BEGIN

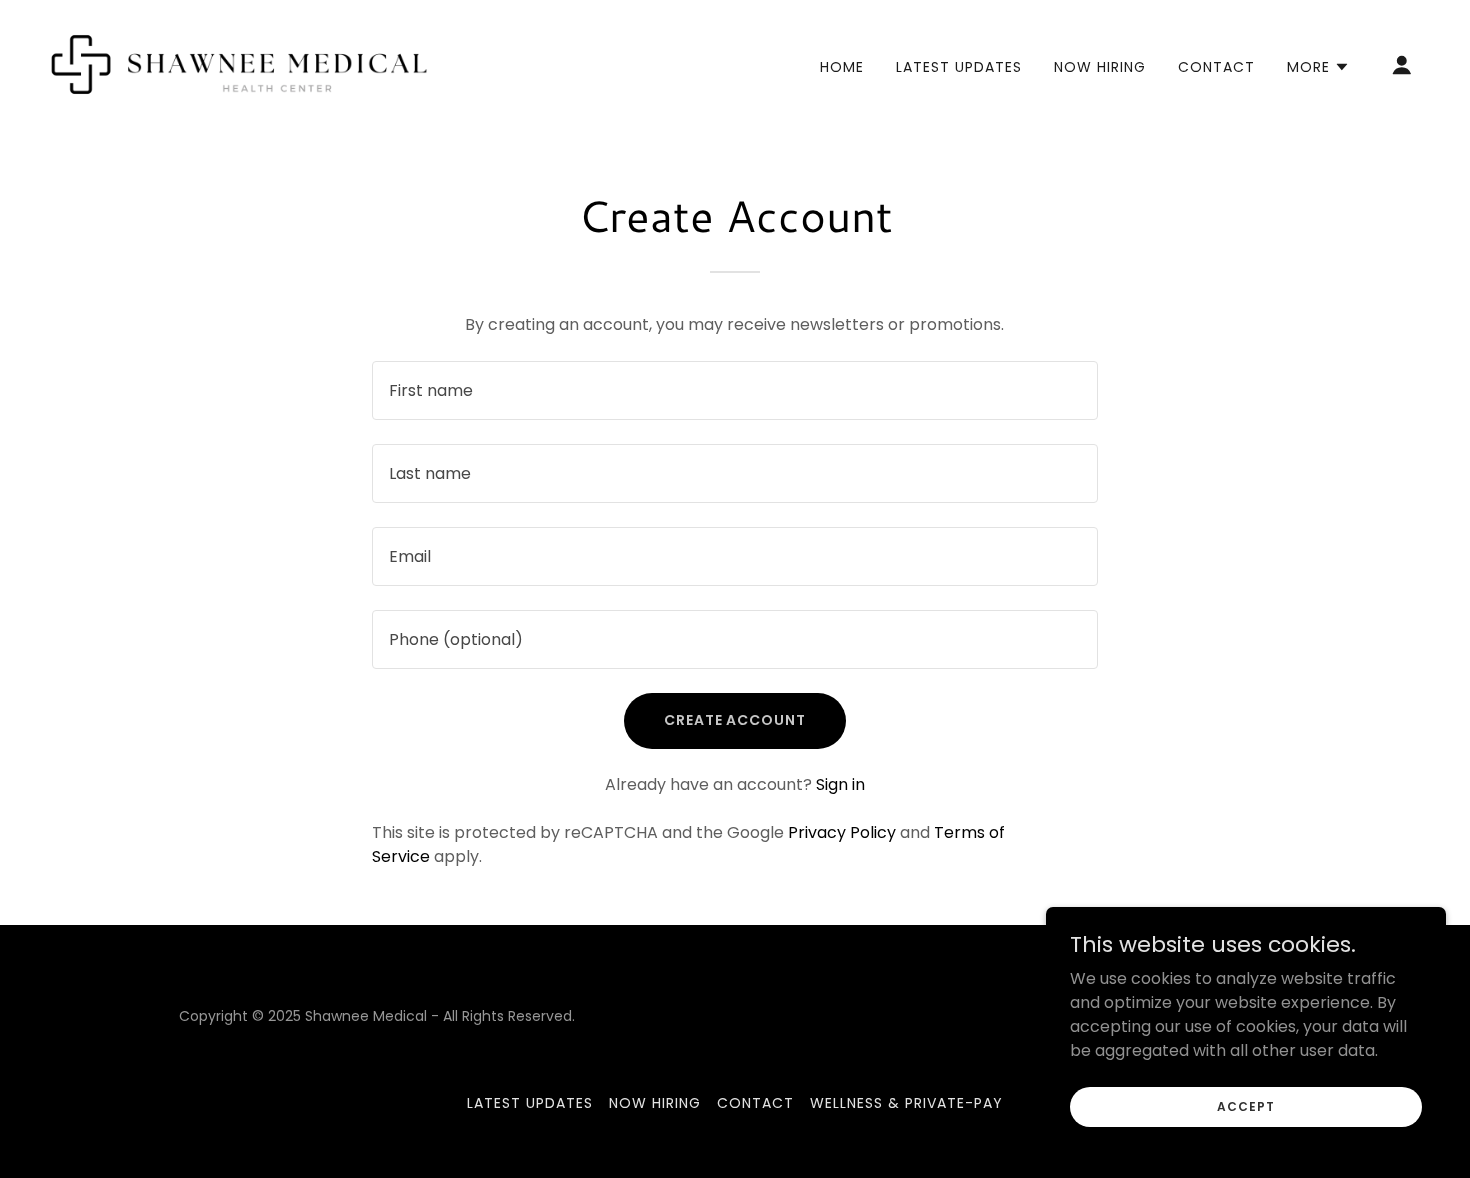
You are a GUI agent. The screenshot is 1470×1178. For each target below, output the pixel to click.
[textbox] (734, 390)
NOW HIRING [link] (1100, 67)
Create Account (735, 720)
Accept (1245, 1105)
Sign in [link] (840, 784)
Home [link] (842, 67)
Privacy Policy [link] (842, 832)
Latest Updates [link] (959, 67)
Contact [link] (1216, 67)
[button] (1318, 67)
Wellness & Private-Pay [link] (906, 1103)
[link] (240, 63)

END
BEGIN

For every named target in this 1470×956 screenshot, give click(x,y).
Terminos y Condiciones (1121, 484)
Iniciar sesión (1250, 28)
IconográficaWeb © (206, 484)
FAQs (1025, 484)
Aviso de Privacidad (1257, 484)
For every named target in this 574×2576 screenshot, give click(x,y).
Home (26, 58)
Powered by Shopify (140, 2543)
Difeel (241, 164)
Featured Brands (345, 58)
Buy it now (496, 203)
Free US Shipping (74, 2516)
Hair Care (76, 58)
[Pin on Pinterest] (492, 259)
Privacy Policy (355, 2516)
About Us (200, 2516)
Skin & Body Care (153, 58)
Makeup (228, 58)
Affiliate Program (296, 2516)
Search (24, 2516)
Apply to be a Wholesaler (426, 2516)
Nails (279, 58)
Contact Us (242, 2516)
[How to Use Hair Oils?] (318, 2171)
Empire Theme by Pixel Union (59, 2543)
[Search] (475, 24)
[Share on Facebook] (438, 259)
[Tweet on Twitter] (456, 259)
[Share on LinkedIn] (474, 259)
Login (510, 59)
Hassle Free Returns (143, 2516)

END

All lines above from the one holding "Latest Updates [link] (959, 67)" to the one holding "[link] (240, 63)", inclusive, are to be copied exactly; no other line is wanted.

Latest Updates [link] (959, 67)
Contact [link] (1216, 67)
[button] (1318, 67)
Wellness & Private-Pay [link] (906, 1103)
[link] (240, 63)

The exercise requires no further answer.